Les feuilles d'automne sont souvent rouges !
Dans une news @Nature récente Katharine Sanderson décrit les recherches deEmily Habinck de l'Université de Caroline du Nord : Un jour elle a observé que les arbres dans une plaine alluviale étaient bien plus rouges que sur une hauteur proche. Or le sol est très riche dans la plaine et pauvre en nutriments sur les hauteurs. Elle a présenté à une conférence de la société géologique d'Amérique à Denver, Colorado ses conclusions : rendre la feuille rouge est coûteux, mais permet de récupérer plus de nutriments (azote notamment) vers le tronc et les racines et donc un sol pauvre oblige la plante a rougir les feuilles pour mieux récupérer le peu qu'il y a.
Complément février 2014 : De récentes recherches apportent a cette question des réponses assez solides : Cf Bio-Tremplins fin 2013
Une question encore ouverte !
La question de la couleur des feuilles à l'automne, apparemment facile, n'a pas de réponse claire et indiscutable d'après Sanderson, surtout en ce qui concerne ces splendides rouges.
On sait qu'avec l'arrivée de l'automne et la nuit qui s'allonge, les feuilles décomposent la Chlorophylle de leurs feuilles et redistribuent les nutriments vers les racines et les troncs. La couleur jaune des caroténoïdes (notamment les carotènes alpha et bêta et la Lutéine) - qui bien là avant - est alors dé-masquée.
Mais les rouges proviennent d'anthocyanes qui sont des pigments rouges (en milieu acide, ils sont de bons indicateurs de pH) fabriqués spécialement à l'automne.
Pourquoi la plante perdrait de l'énergie à fabriquer des pigments dans des feuilles condamnées durant cette phase de mise en réserve a fait l'objet de spéculations depuis longtemps. Certains ont proposé un rôle d'antioxydant, ou pour attirer les oiseaux afin de disséminer le fruits, ou encore pour mieux capter les rayons du soleil et lutter contre le froid. On a aussi observé que les couleurs les plus somptueuses se produisent lors des automnes froids.
Un rôle protecteur contre les effets de la lumière ?
William Hoch, en 2001 avait proposé que ces pigments agiraient comme une protections solaire - une fois que la chlorophylle est éliminée et n'absorbe plus les rayons du soleil - ce qui conserve les feuilles sur l'arbre plus longtemps et permet d'en extraire plus de nutriments.

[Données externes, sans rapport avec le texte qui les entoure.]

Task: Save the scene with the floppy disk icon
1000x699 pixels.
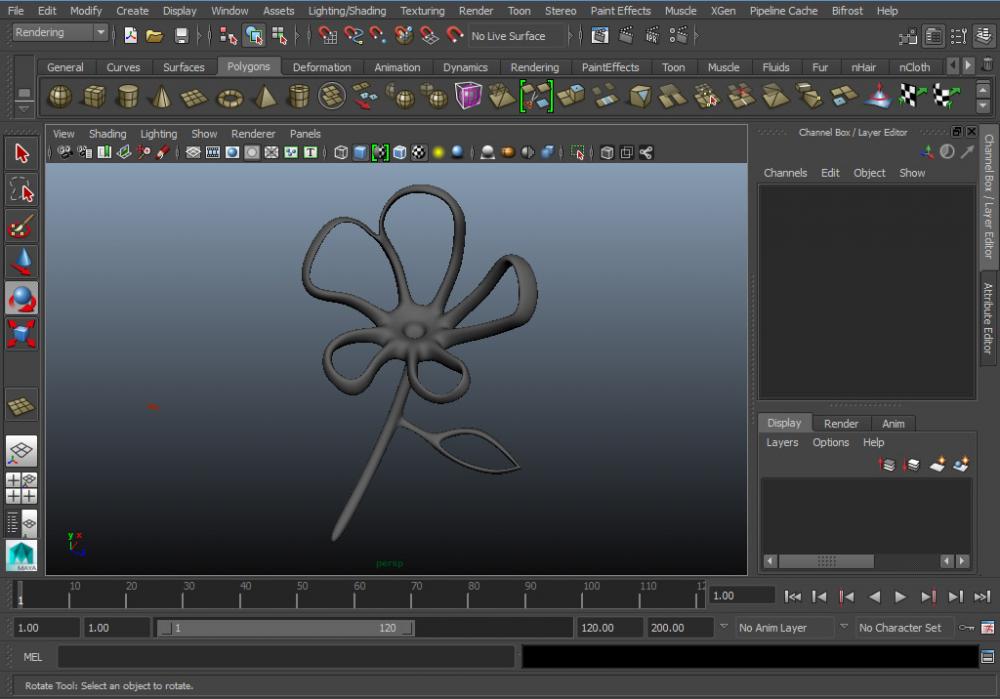Action: [181, 36]
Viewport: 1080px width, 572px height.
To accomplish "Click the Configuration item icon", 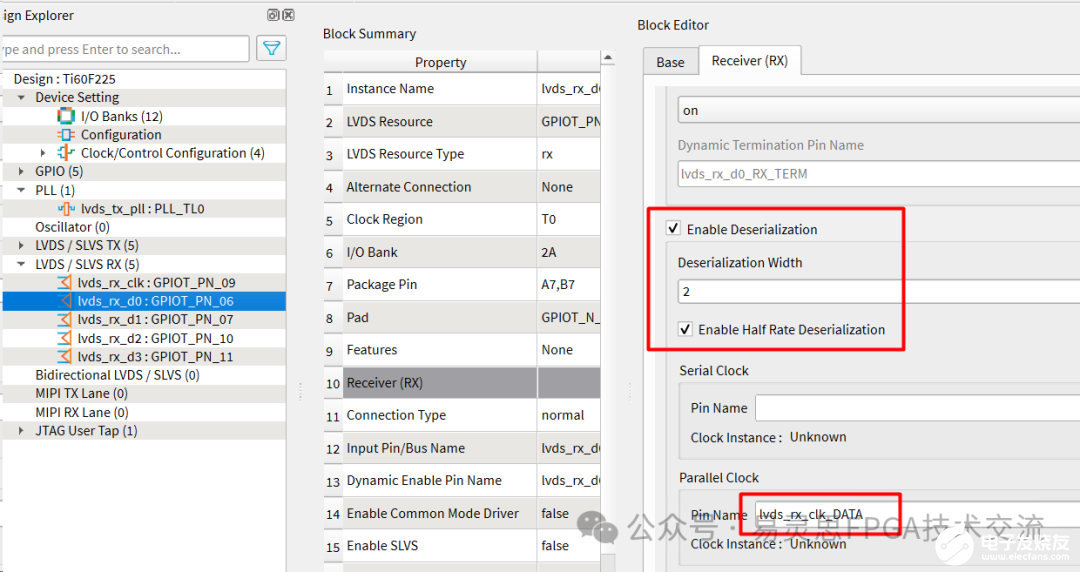I will (66, 135).
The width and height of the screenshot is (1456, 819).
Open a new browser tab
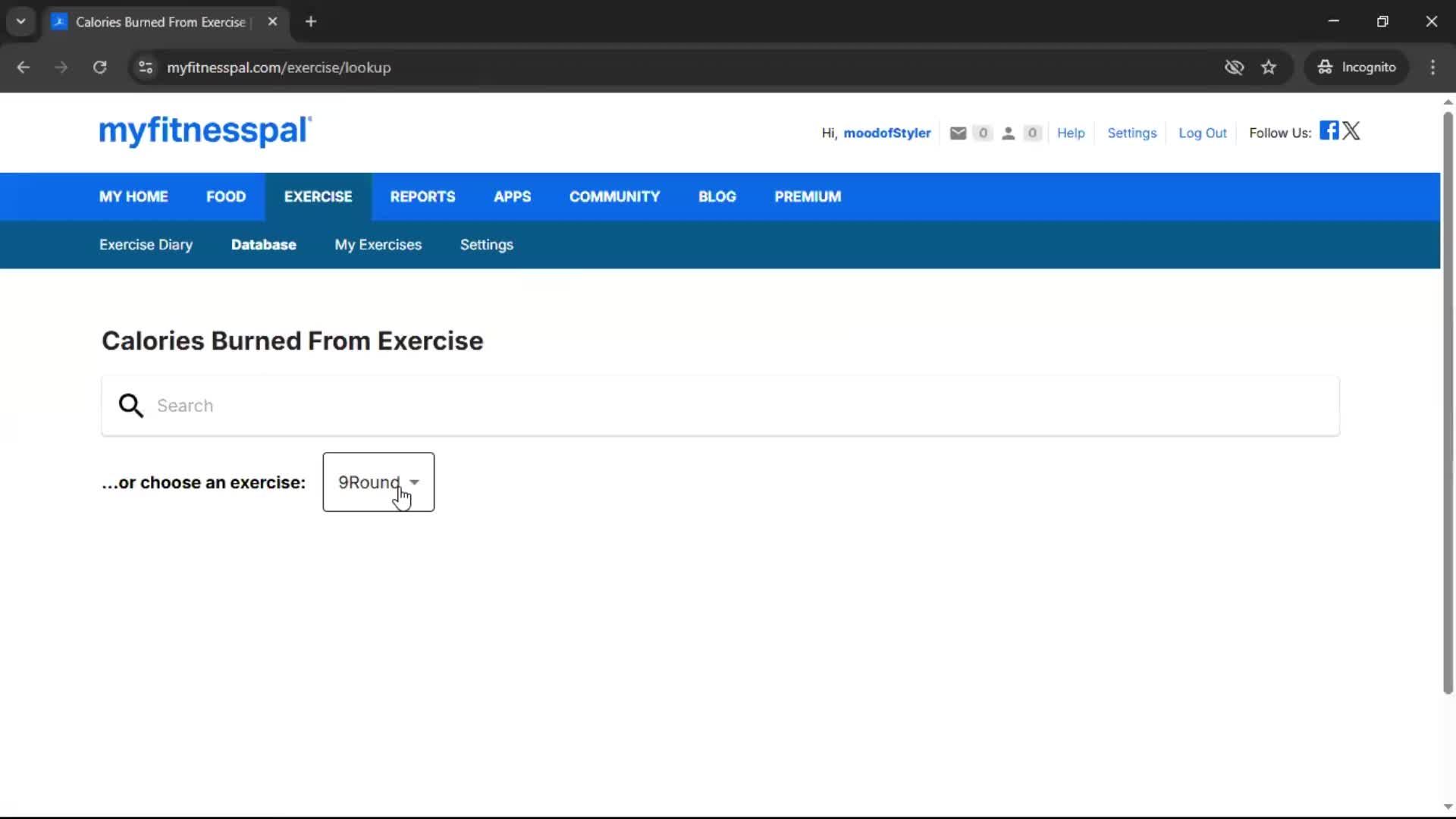311,21
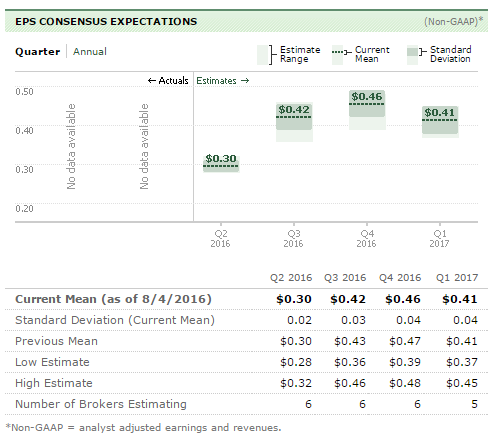Click the Q4 2016 High Estimate $0.48

coord(405,383)
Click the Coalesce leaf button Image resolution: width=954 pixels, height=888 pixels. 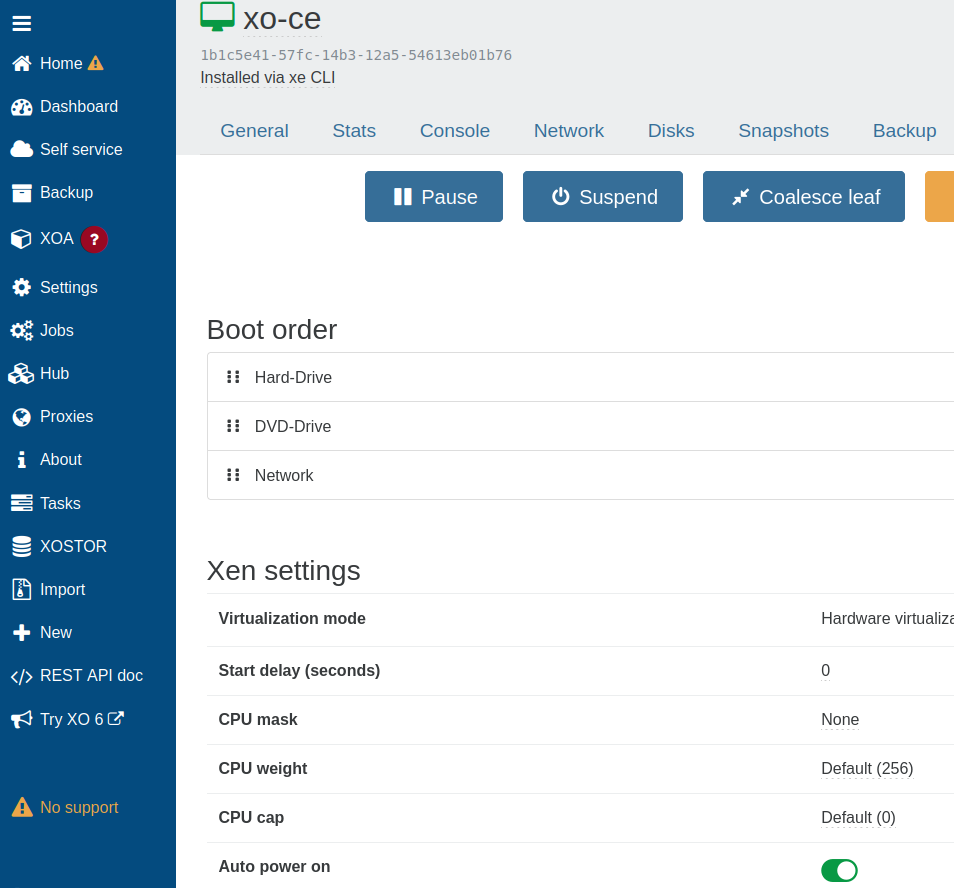coord(803,197)
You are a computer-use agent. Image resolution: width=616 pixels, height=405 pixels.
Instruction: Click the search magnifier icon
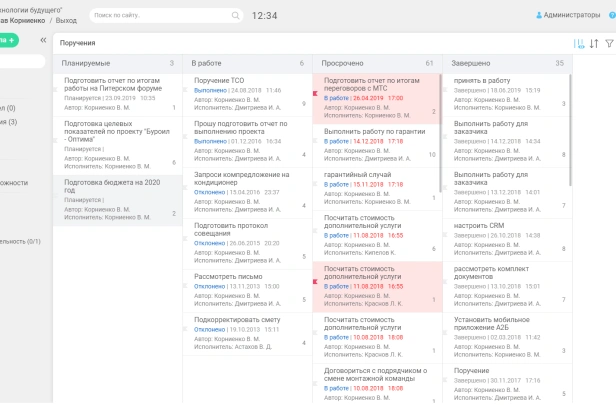pyautogui.click(x=236, y=16)
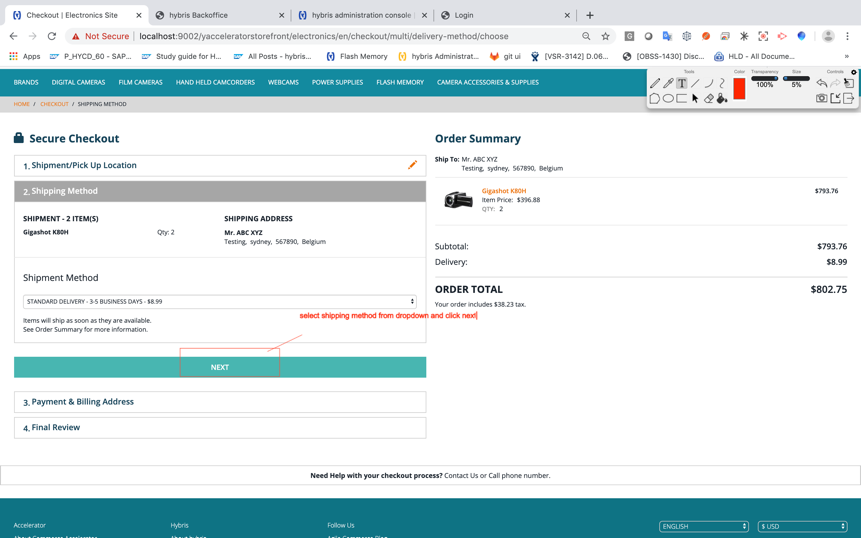Select the Pencil drawing tool
The width and height of the screenshot is (861, 538).
pyautogui.click(x=655, y=84)
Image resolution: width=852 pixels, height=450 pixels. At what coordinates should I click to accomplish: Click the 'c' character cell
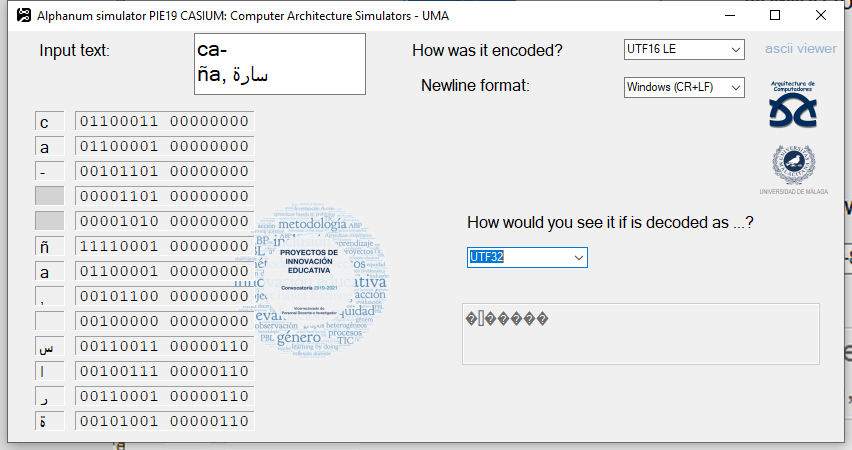pos(44,122)
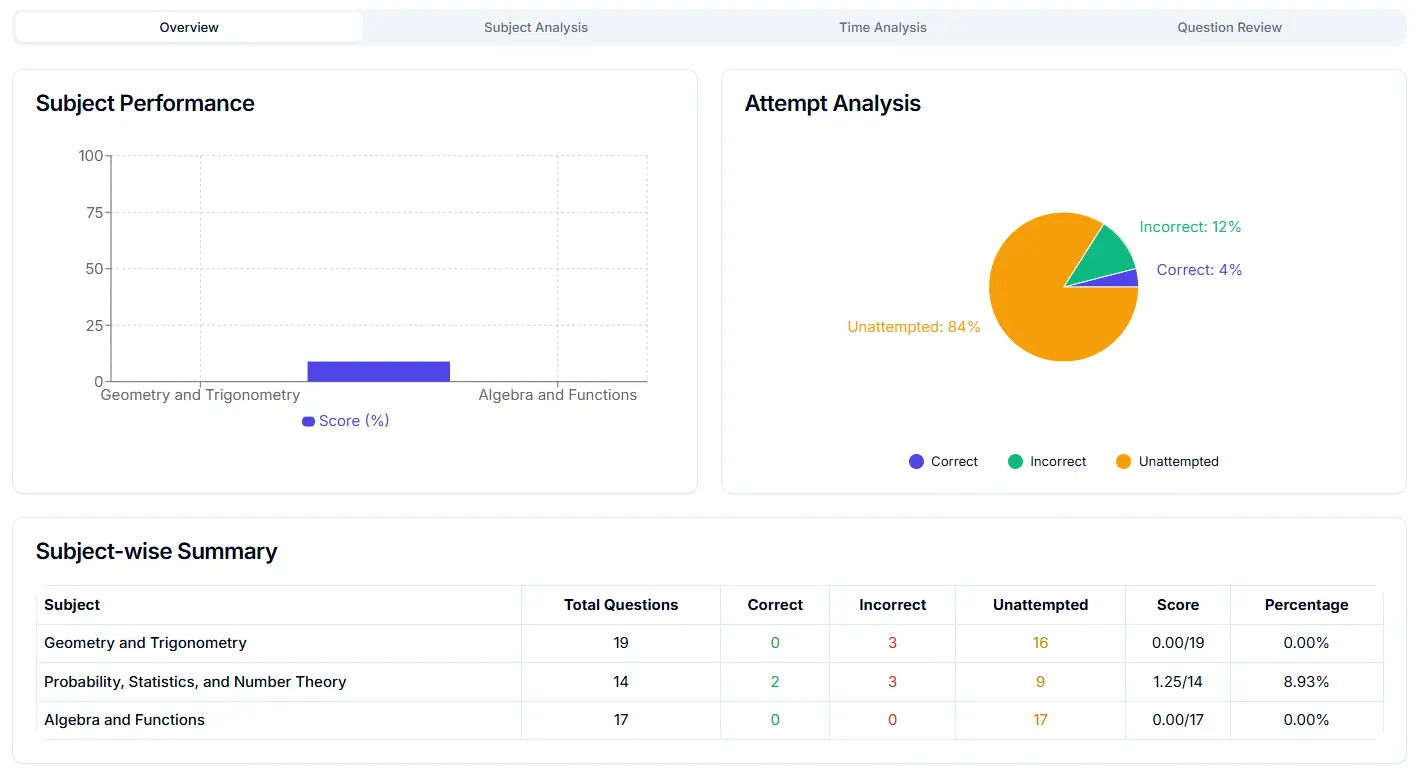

En effet les feuilles restent plus longtemps sur l'arbre si elles sont protégées. Hoch a produit des arbustes mutants (Cornus sericea, Vaccinium elliottii , et Viburnum sargentii) qui ne produisent pas d'anthocyanes. Ces arbres ont perdu leurs feuilles encore vertes lorsqu'elles ont été exposées au stress du froid et de la lumière, et les arbres ont stocké beaucoup moins d'azote pour l'hiver.
En effet la lumière produit dans les cellules des radicaux libres qui sont potentiellement destructeurs. Les plantes sont capables de "tourner à vide " pour dissiper l'excès d'énergie captée.
Je pense que le froid aggrave la situation car il ralentit les réactions chimiques et donc l'absorption d'énergie en amont.
L'étude de Emily Habinckdans la Réserve de Charlotte renforce cette hypothèse du rôle protecteur des anthocyanes : sur un sol pauvre, il est avantageux de produire des anthocyanes pour sauvegarder les feuilles le plus longtemps possible. L'étape suivante est d'analyser les images satellites pour voir si une corrélation peut être montrée entre les colorations des arbres et la nature du sol.
Limites
Cette hypothèse n'explique pas de manière très convaincante pourquoi certaines espèces sont presque toujours rouges et d'autres quasi-jamais. Probablement que c'est une partie de la réponse seulement. D'ailleurs L'article de Hoch et al (2003) suggère que certains arbres (Betula papyrifera)parviennent fort bien à récupérer autant d'azote sans produire d'anthocyanes
On n'a donc pas LA Réponse unique et définitive. (ça n'arrive que dans les romans : 42)
Peut-être que c'est frustrant, sûrement que c'est un reflet honnête de la science où les connaissances se construisent peu à peu dans un champ d'incertitudes qui recule toujours en s'élargissant.
Compléments
On le sait, au moment où les feuilles doivent être abandonnées elles ne tombent pas simplement parce qu'elles sont mortes,l'abscission est un processus actif (on le voit bien lorsqu'une branche est coupée en été : les feuilles meurent, mais restent bien fixées) : la plante produit une zone spéciale protectrice, avec du liège et une zone séparatrice (où la paroi des cellules est dégradée). Cette zone d'abscission à la base du pétiole qui permet de se séparer activement des feuilles. Cette abscission est inhibée chez les feuilles jeunes par des cytokinines et activée par l'hormone Éthylène.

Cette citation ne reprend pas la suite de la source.